The creative decision to utilize internal thoughts conveys the series’ central thesis: the dominant theme of modern history is the rise of the individual and a new focus on the feelings, dreams, hopes, and uncertainties inside people. Curtis tells stories about what happens when those internal forces meet old power structures struggling to maintain their authority.

The series triumphs in vividly and memorably portraying how the last several decades have led to the strange and weary moment we find ourselves in today. For fans of Charles Taylor, Phillip Rieff, Robert Bellah, and Alasdair MacIntyre, Can’t Get You Out of My Head will feel like a familiar, yet fresh compliment to canonical works on individualism and modernity.

A Massive and Ambitious Work

The cast of figures in Curtis’ contemporary history is dizzying and amusing to list off. Jiang Qing is joined by Richard Nixon, Tupac Shakur, and his mother, the Black Panther Afeni Shakur, psychologist B.F. Skinner, jihadist and Guantanamo Bay prisoner Abu Zubaydah, Caribbean-British activist Michael X, and about a dozen other figures, both famous and obscure.

Curtis is averse to simple portrayals of good and bad figures in history. He rather presents these characters in their complexity. Leveraging his access to the BBC’s archived footage, Curtis weaves their hopes, anxieties, and visions for the world together with the modern global developments to which they were responding.

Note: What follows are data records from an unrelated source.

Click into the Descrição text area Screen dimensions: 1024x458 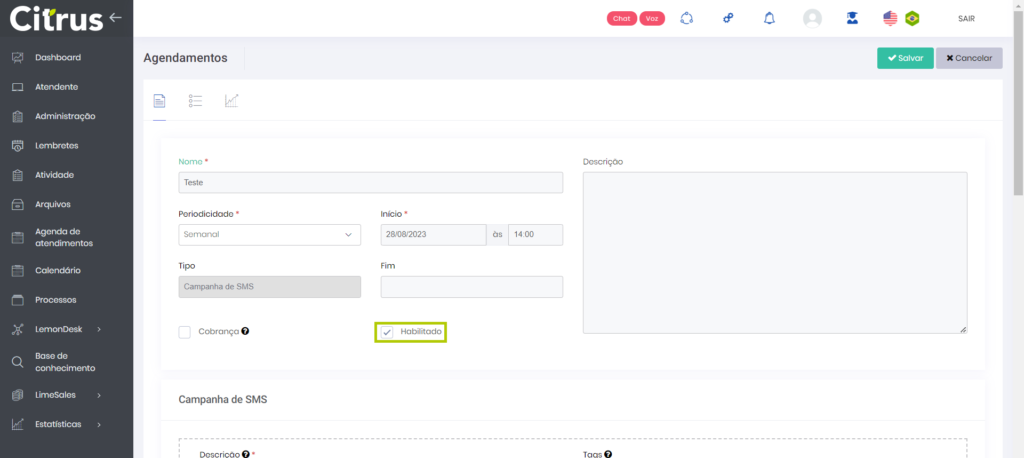coord(774,252)
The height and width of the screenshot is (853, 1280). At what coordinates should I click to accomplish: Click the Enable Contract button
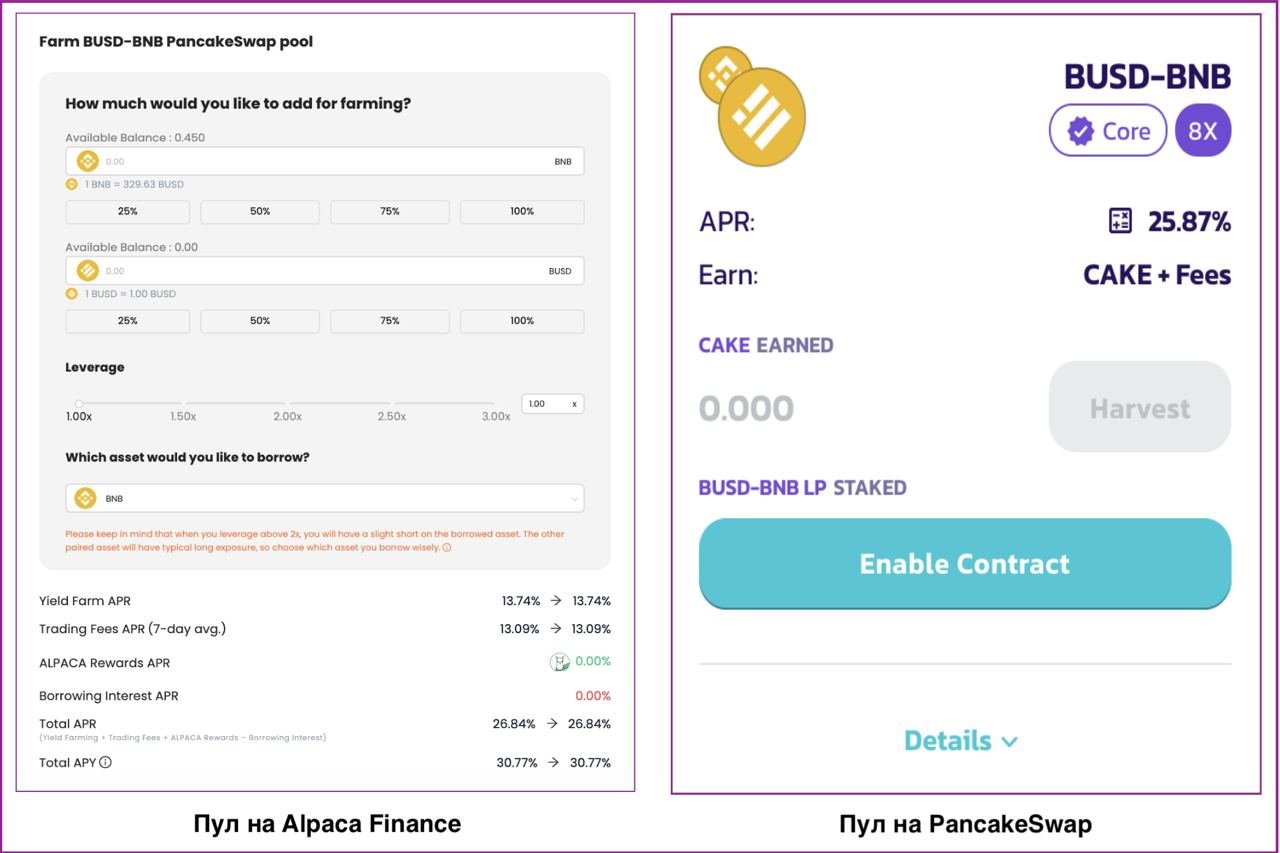tap(965, 563)
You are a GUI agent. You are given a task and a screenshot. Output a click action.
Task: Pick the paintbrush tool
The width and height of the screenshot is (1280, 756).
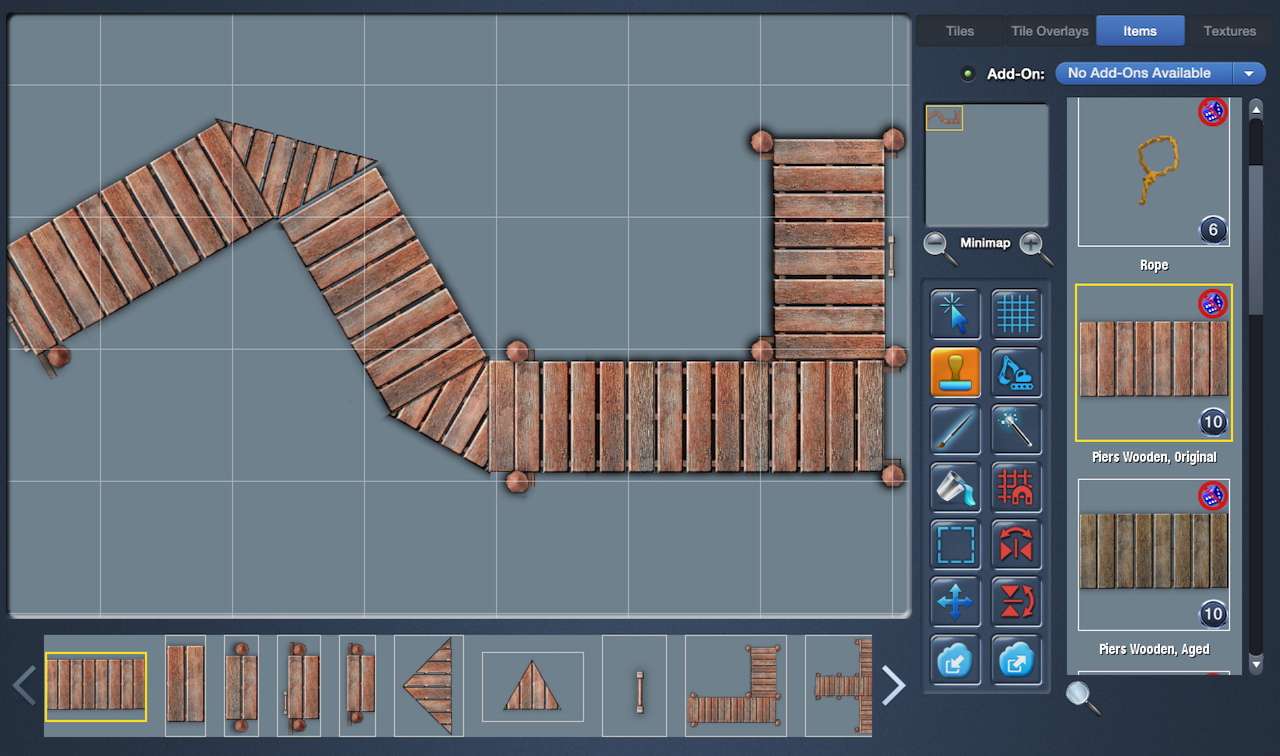point(954,430)
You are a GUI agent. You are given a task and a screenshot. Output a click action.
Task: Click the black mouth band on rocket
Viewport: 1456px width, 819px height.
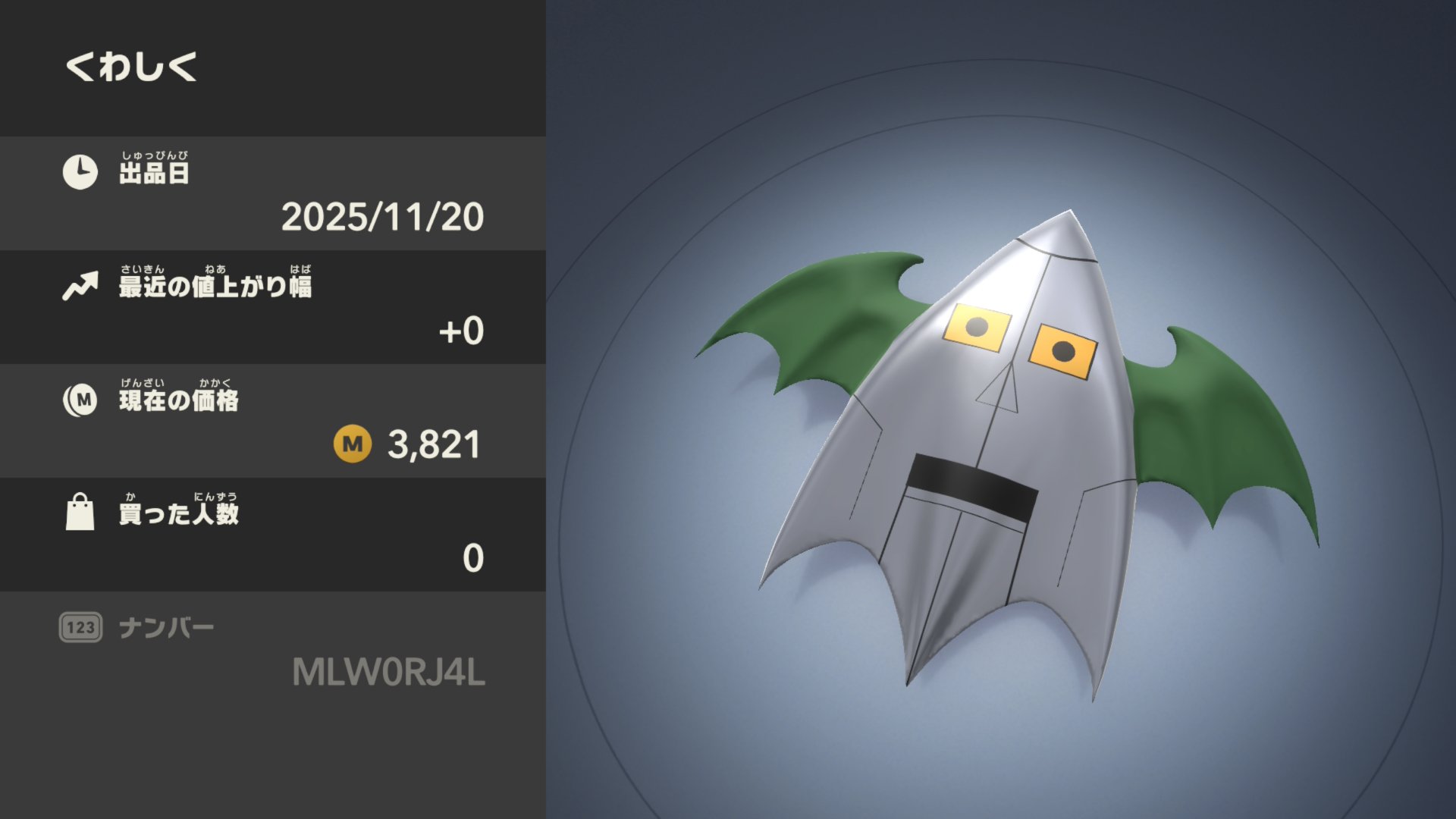(973, 485)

Curtis covers remarkably vast ground, even for an eight-hour series. The series bounces back and forth from the emergence of Chinese state capitalism, to the impact of the receding British empire, to climate change, to Russian nationalist populism seamlessly and accessibly, connecting the significance of these phenomena. Given its breadth, some may find Curtis’ presentations reductionistic. Still, his thoughtful analysis makes important but intimidating global developments charmingly accessible. History fans will especially enjoy the series.

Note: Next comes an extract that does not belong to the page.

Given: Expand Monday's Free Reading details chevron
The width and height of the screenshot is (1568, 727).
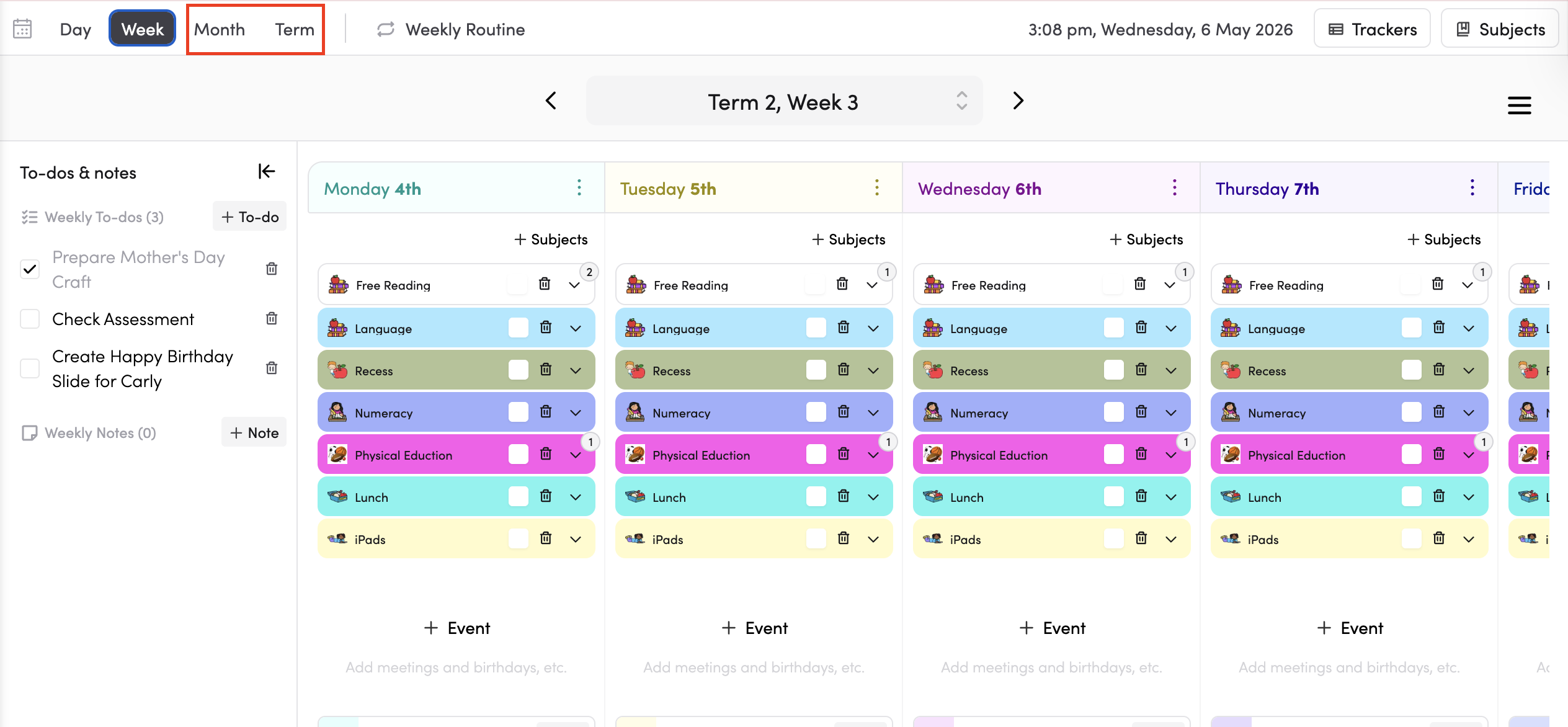Looking at the screenshot, I should (574, 285).
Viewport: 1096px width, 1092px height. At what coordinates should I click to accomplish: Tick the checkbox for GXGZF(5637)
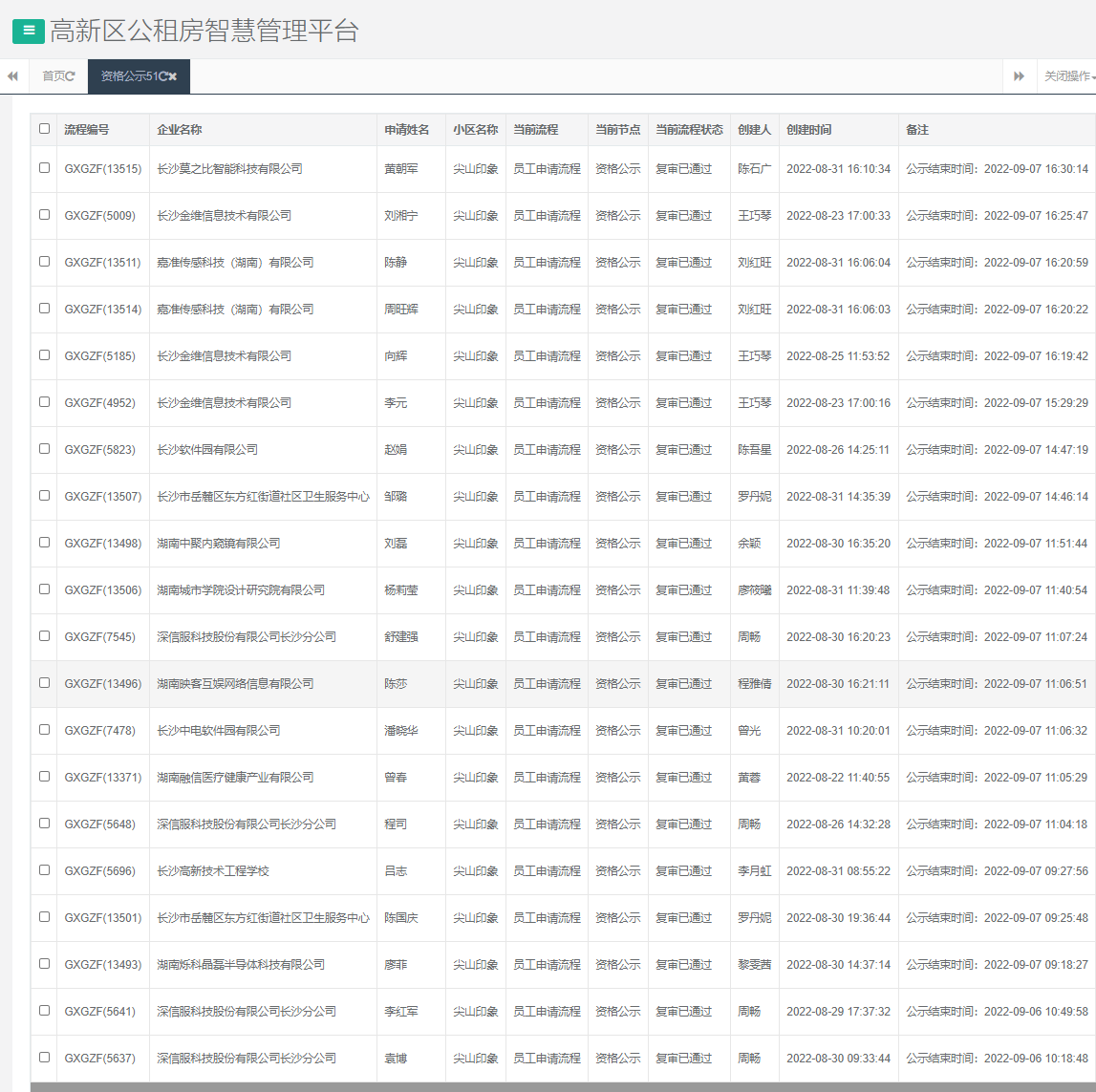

Exploring the Scope of the Modern Self

Individualism is a favorite theme of Christian intellectual dialogue and theory, and for good reason. Yet, the scope of interest in Christian commentary often pertains to missiological issues or cultural fault lines. Similar to social critics like Carl Trueman and Trevin Wax, Curtis touches on individualism through the lens of psychology, culture, and identity. He also explores how the modern self has intersected with economics, finance, tech, race, and governance. Here is where Curtis best compliments the chorus of commentators on individualism’s scope and impact.

It is true that psychological conceptions and cultural narratives have impacted how modern people view themselves. However, these trends in individualism were profoundly accelerated by, for instance, trends in the economy that globalized production and atomized workers. For example, Curtis explores the West Virginia coal miners’ ability to collectively implement a shared vision for their communities through their coal unions. When global energy developments reduced coal demand and dissipated their workplaces, the workers lost their community and their collective vision for a hopeful future. The emergence of prescription opiates led to widespread abuse as the workers sought to find inner stability amidst their depressed and bleak local circumstances.

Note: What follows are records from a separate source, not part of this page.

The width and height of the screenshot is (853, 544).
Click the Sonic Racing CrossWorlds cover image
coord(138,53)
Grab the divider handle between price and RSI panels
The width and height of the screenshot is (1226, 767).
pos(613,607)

The film presents many more examples of forces that have shaped modern individualism like tech companies’ algorithms, performative activism in culture, and the conception of the suburbs. These examples display that there is a multitude of forces beyond psychological self-conception and cultural influence that have accelerated modern individualism.

Curtis presents the modern self as a being that both acts and is acted on by forces outside of his or her agency. Our views of our individuality are both conscious and deeply shaped by circumstances like the governmental and economic conditions we live in and the technology that surrounds us. Curtis’ holistic analysis, if individualism is an insufficient view of the self, is an appropriate handling of the topic.

There’s No Meaning

Curtis is not openly religious and presents some conclusions that deeply differ from orthodox Christianity. Yet, he often echoes Charles Taylor’s analyses on the secular age.  “Fragments. That’s how people think now. They make associations, and there’s no meaning. That’s the world we live in,” Curtis said in a January New Yorker interview about Can’t Get You Out of My Head.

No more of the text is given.